Je referme brusquement la porte de chez moi et souffle un coup. Qu’est-ce qui vient de se passer, au juste ? C’était quoi, cet étalage de romantisme ? Et c’était quoi, ce putain de sentiment de joie que j’ai éprouvé ? Je déraille totalement.

Là, tout de suite, j’aimerais retrouver la Lyana de Russie. Celle qui s’en foutait de contrarier, de blesser, de manipuler. Celle qui, imperturbable, séduisait, couchait, kidnappait… Celle qui n’en avait rien à foutre qu’un homme qui l’avait vue nue finisse torturé ou pire. J’aimerais tout du moins retrouver celle qui arrivait à mettre de côté toute sa culpabilité pour assurer sa survie. Et avec Théo, je n’y arrive pas. Ou je n’y arrive plus, pour être exacte. Comment ai-je pu tomber amoureuse de ma cible ? Qu’est-ce qui m’a pris de me laisser attendrir, de m’épancher et de me ramollir ? Où est passé mon cœur de glace ?

Même Guizmo semble totalement paumé. Il est couché dans son panier près de la cheminée et si, d’ordinaire, il me ferait déjà la fête, il m’observe comme s’il se demandait lui-même ce que je fous. Je soupire en allant à la cuisine me servir un shot de vodka - cliché quand tu nous tiens - et grimace en sentant la chaleur de l’alcool me réchauffer de l’intérieur. J’ai merdé, et pas qu’un peu. Après ça, je doute que Théo parvienne à me pardonner et il aurait bien raison. Le mec a organisé un petit dîner romantique et tout était parfait. Il a bien vu que cela me déstabilisait et au lieu de m’en tenir rigueur, il m’a mise à l’aise et m’a laissé le temps de m’imprégner du moment. Il a sorti le grand jeu, comme beaucoup de filles adoreraient qu’on le leur sorte, et j’ai vrillé en voyant son cœur dessiné dans l’assiette à dessert. Avec des pépites de chocolat. Peut-on faire plus mignon ? Et moi, tout ce que j’ai fait, c’est foutre en l’air ce moment parce que tout ce à quoi j’ai été capable de penser en voyant ce cœur, c’est au sien se brisant quand il comprendra que je suis une mauvaise personne, et au mien quand Pavel me dira que la situation est réglée. Et s’il me demandait de l’achever moi-même ? J’en serais littéralement incapable...

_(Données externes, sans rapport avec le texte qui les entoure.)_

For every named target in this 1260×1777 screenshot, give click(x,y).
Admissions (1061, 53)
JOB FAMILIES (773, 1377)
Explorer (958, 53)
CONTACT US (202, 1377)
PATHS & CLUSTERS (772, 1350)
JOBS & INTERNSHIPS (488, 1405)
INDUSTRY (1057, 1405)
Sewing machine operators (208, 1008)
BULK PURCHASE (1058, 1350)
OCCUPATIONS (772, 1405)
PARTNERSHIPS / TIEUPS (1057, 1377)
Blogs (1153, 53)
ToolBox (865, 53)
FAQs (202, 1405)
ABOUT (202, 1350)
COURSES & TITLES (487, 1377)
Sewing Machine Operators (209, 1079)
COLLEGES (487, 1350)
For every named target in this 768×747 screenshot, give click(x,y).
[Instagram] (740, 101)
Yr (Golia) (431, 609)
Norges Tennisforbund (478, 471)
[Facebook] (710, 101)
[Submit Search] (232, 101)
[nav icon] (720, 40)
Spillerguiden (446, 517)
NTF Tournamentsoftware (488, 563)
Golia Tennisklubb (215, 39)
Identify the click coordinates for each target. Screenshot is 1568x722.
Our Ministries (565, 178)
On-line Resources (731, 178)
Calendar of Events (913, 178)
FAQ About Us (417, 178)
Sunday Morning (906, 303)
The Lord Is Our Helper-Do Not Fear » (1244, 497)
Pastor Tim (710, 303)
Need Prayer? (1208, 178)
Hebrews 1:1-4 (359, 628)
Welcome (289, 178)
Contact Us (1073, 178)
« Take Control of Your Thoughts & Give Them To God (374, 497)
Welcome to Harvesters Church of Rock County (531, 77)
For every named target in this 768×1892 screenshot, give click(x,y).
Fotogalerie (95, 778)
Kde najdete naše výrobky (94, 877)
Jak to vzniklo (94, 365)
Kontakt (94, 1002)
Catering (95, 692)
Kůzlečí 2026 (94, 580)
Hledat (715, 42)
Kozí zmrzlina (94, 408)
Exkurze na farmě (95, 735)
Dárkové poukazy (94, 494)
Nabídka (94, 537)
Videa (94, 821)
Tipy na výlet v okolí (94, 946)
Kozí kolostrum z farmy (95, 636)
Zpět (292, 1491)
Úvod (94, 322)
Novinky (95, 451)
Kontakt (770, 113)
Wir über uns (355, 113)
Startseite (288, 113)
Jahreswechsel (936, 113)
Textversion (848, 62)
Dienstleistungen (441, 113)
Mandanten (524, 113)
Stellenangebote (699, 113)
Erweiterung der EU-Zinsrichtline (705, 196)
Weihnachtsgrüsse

Il faut absolument que je trouve une solution pour le sortir de là. Il me faut d’abord le nom de son complice. J’ai peut-être retrouvé mon cœur, mais tout ce qui m’importe, c’est que Théo reste en vie. L’autre… Tant pis ? J’ai presque envie de rire en voyant ma cruauté et mon manque d’empathie refaire surface l’espace d’un instant. Techniquement, ma mission à moi, c’est de récupérer le nom du complice de Théo. Ce qui veut dire que Pavel devra tenir sa promesse à partir du moment où il aura ce foutu nom. Pour le reste… ce n’est pas ce qu’il m’a demandé. Est-ce que je pourrais convaincre mon voisin de ne pas témoigner ? L’emmener loin d’ici jusqu’à ce que le procès soit passé ? Ou… On pourrait fuir tous les deux, tout simplement… ce qui ne serait sans doute pas l’idée du siècle. Si je lui dis qui je suis avant de partir, il ne viendra pas et se fera buter, si je lui dis une fois partis, il m’en voudra à mort et n’aura plus aucune confiance en moi.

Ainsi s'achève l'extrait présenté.